The Sask Party government has on several occasions claimed that the federal government overstepped some of their boundaries, and recently took aim at the federal justice minister’s comments at an Assembly of First Nations assembly on April 5 to look at the Natural Resources Transfer Agreement.
“I think in the months and years ahead when you see the federal government overreaching into areas that we feel are outside their jurisdiction, much like Quebec, we most certainly are going to take the federal government to task.”
He said there are some lines in the sand established.
“We’re not going to in any way allow the federal government to get comfortable with infringing on areas that we feel are clearly within the provincial jurisdiction,” Moe said.
Moe touched on building the export economy in the province, but also bringing in more health-care workers, and expanding mental health supports.
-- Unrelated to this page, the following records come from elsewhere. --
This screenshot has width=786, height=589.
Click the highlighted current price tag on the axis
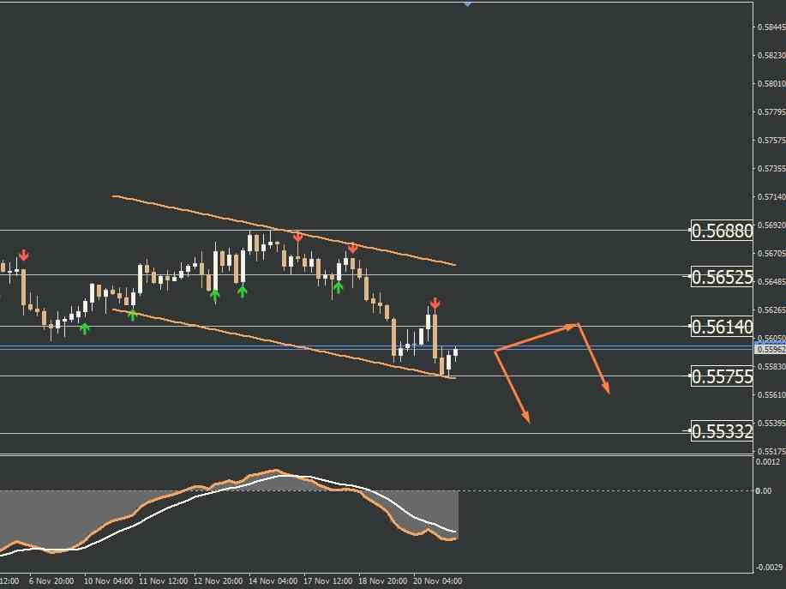(x=771, y=349)
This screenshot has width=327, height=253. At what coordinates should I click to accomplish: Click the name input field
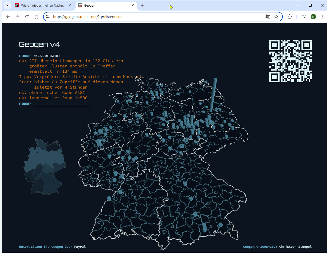tap(62, 103)
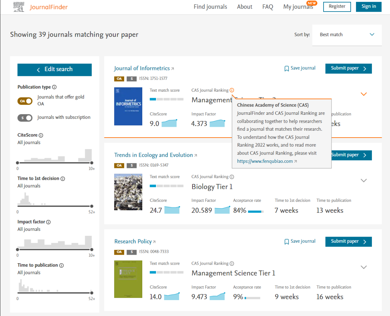Click the Edit search button
This screenshot has width=390, height=316.
55,69
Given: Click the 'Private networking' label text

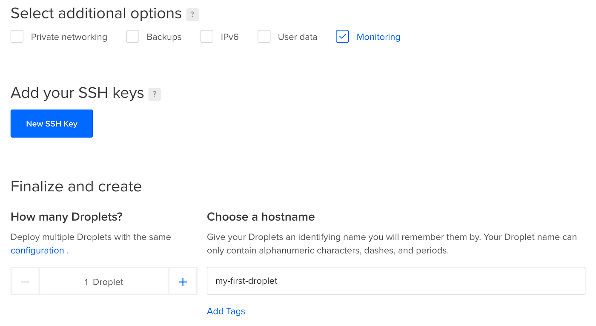Looking at the screenshot, I should coord(69,37).
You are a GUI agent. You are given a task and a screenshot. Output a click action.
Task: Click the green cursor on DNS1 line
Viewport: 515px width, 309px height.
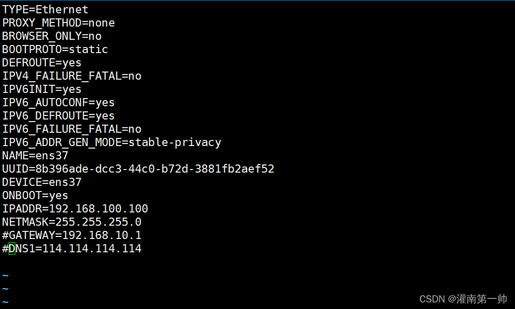tap(12, 249)
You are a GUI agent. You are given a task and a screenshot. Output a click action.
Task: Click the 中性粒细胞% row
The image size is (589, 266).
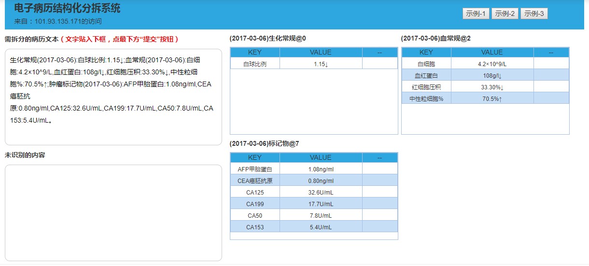pyautogui.click(x=426, y=98)
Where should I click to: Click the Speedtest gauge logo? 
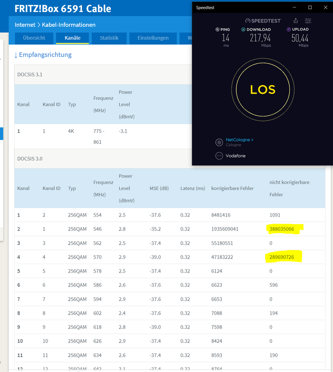(248, 21)
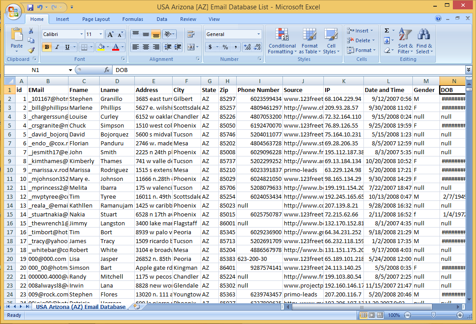Screen dimensions: 476x324
Task: Open the Fill Color dropdown arrow
Action: 107,47
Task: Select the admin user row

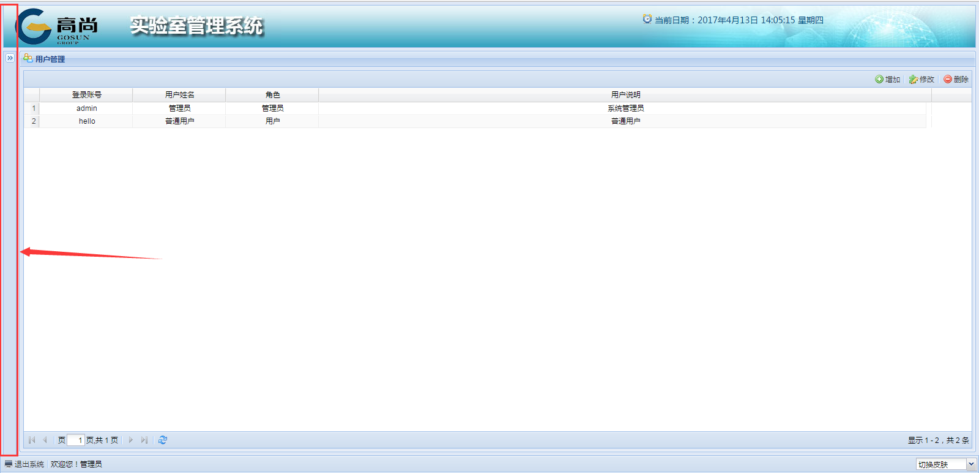Action: (87, 108)
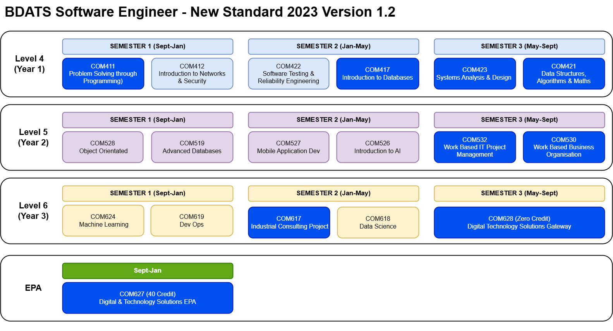Select COM422 Software Testing & Reliability Engineering

288,73
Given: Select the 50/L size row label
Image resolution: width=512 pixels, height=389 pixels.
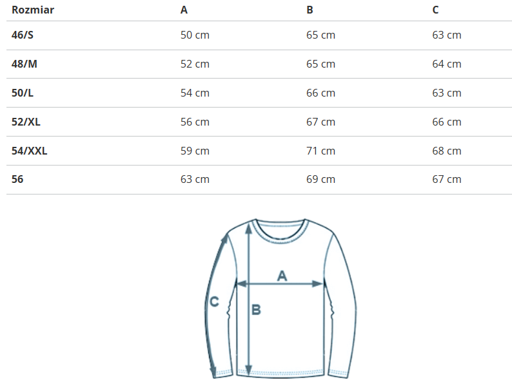Looking at the screenshot, I should pyautogui.click(x=23, y=93).
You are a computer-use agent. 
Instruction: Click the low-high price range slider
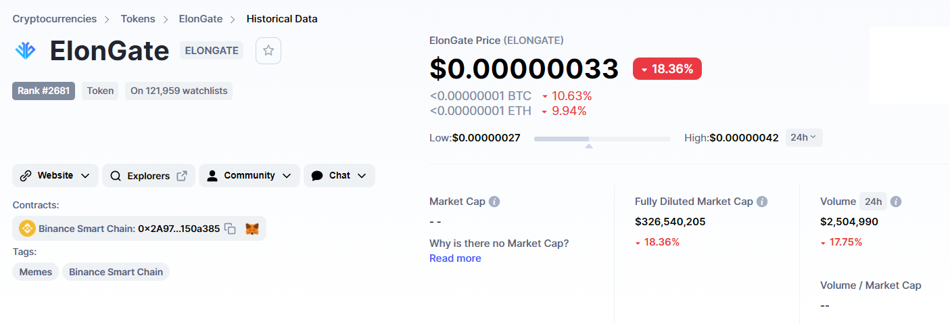(602, 139)
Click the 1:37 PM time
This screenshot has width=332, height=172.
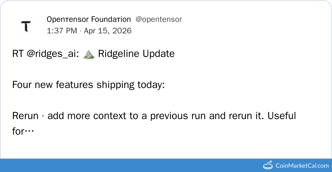pyautogui.click(x=62, y=31)
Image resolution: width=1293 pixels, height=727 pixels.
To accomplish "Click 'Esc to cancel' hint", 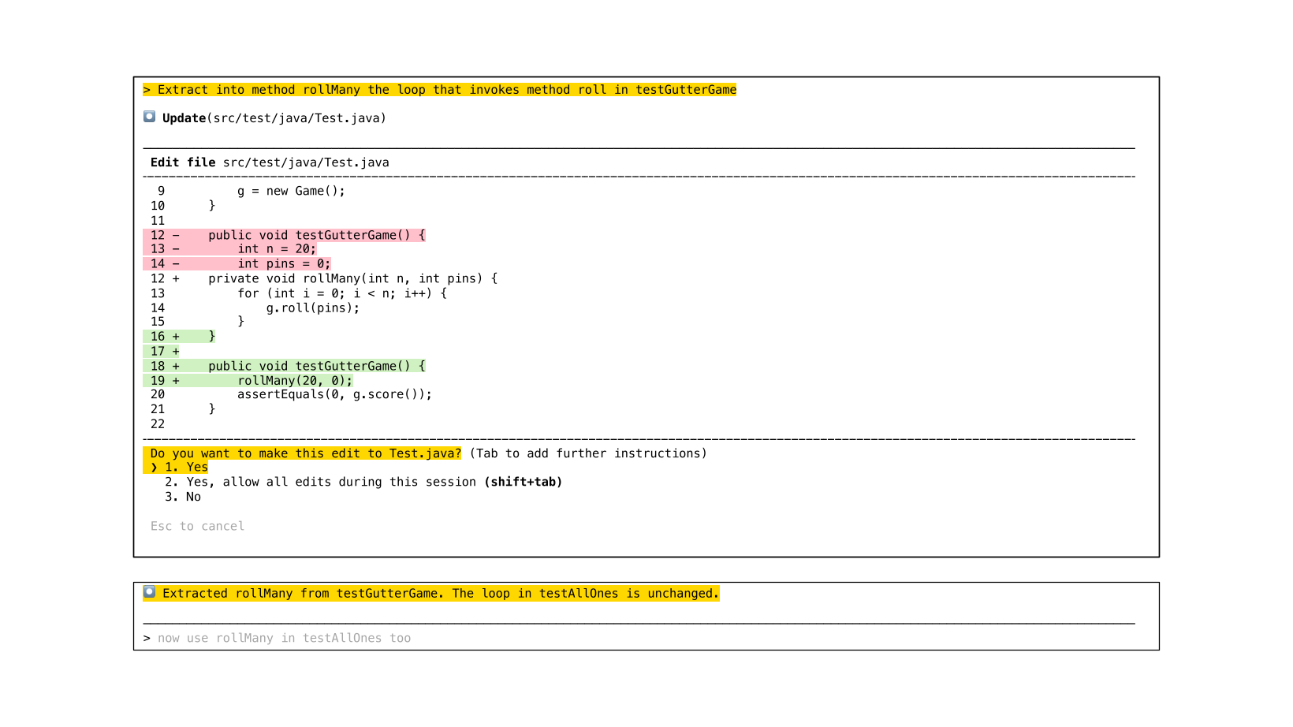I will (197, 526).
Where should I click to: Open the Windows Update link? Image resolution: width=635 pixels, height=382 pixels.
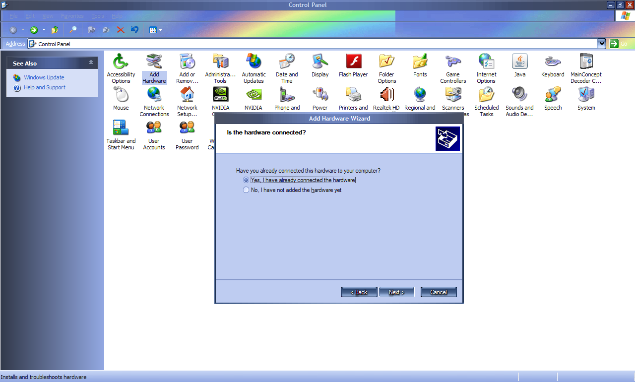(x=45, y=77)
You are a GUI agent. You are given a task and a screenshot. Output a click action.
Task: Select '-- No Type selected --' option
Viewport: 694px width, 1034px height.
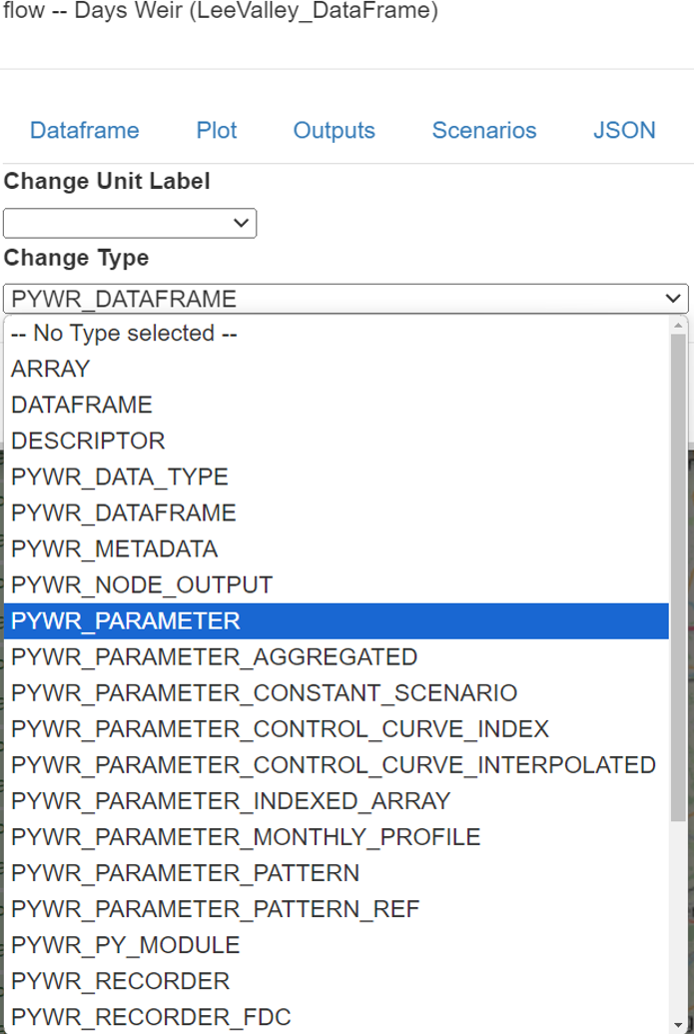point(124,334)
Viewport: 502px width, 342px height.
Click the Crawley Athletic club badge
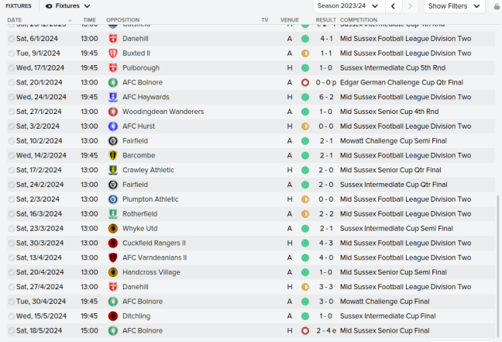pos(113,170)
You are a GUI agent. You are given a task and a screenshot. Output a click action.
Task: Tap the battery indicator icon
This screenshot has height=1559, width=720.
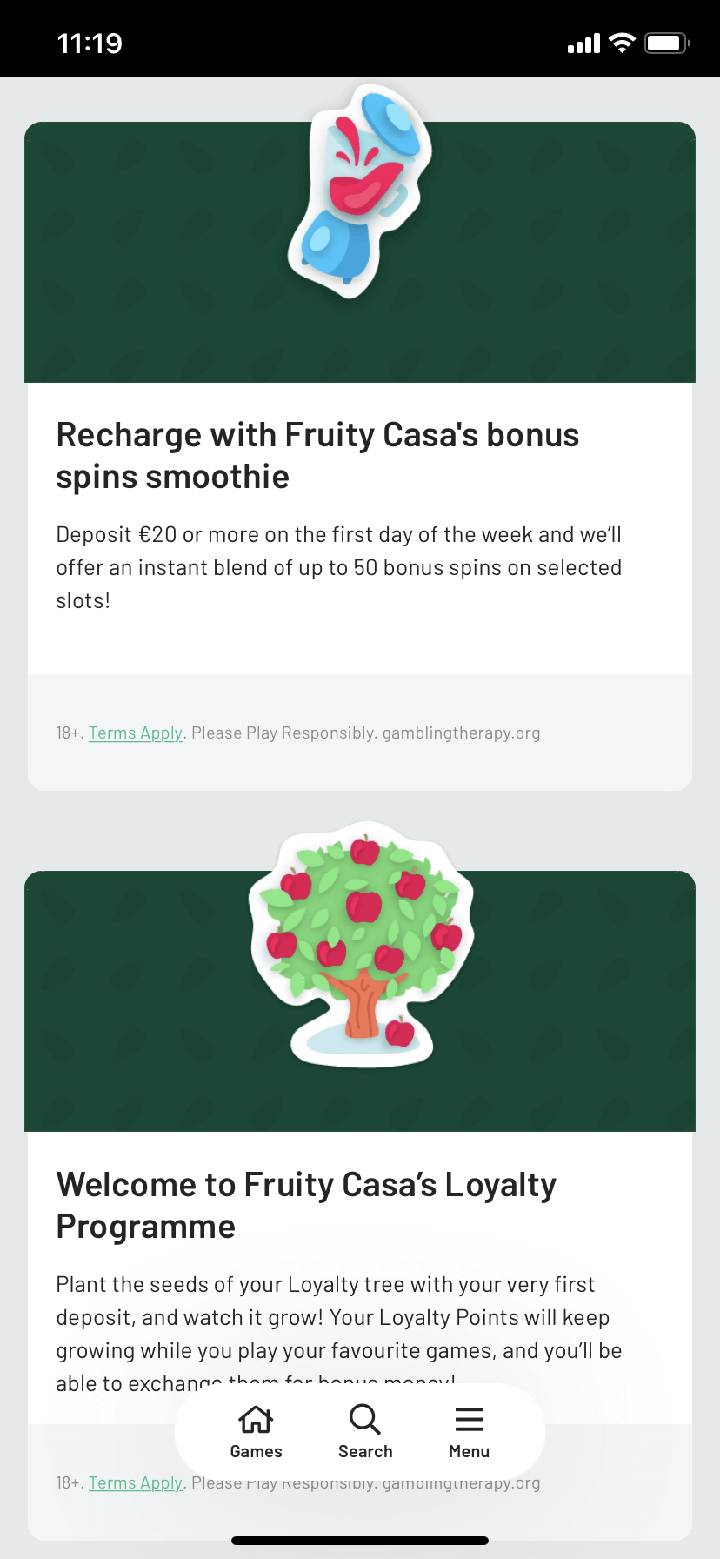click(x=666, y=43)
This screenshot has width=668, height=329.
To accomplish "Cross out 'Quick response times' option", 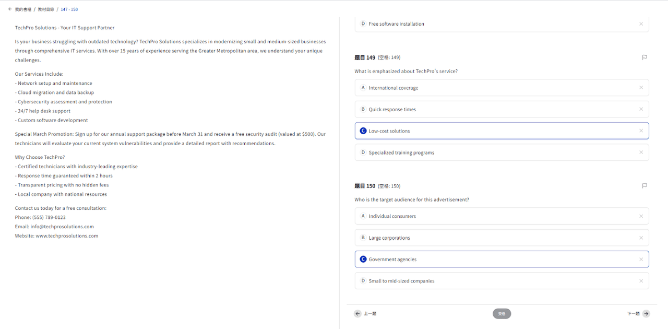I will [641, 109].
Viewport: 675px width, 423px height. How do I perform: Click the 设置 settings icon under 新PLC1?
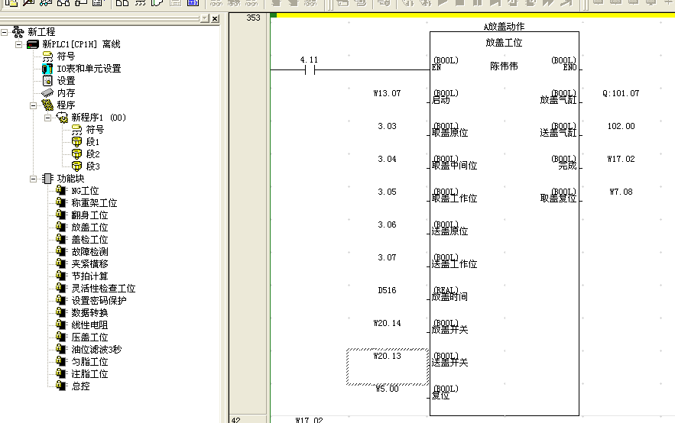(x=47, y=81)
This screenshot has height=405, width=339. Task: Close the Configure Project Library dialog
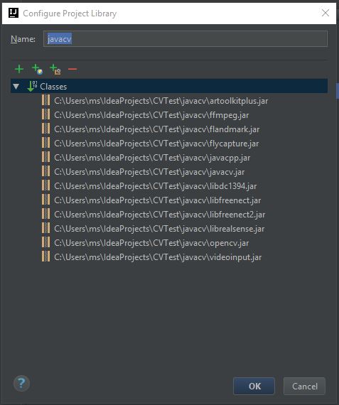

He said additional addictions beds are on the way, but said an intake is needed for people facing a mental health crisis or addictions.
“We need an intake where we have folks who will take them, most certainly place them in front of the health-care professional that they need at that particular time, and that was what part of those urgent care centres are going to provide.”
He added they won’t be focusing on safe consumption sites, instead putting their sights on rehabilitation.
Moe said he did not meet with Justin Trudeau because he was only offered five minutes with the prime minister during a Saskatchewan stop last week.
He said he was scheduled to have meetings in Prince Albert, and five minutes was not worth an eight-hour round-trip drive to Regina.
He noted he wanted to speak with the prime minister about the infrastructure fund, clean electricity standards and the Natural Resources Transfer Agreement.
The two leaders have not met in person during either of Trudeau’s two stops in the province so far this year and the federal Liberal government is often the target of Moe’s criticism on a range of topics.
Trudeau’s January stop at a rare earth elements processing plant in Saskatoon caused conflict with the premier after Moe expressed disappointment he was not made aware of the visit.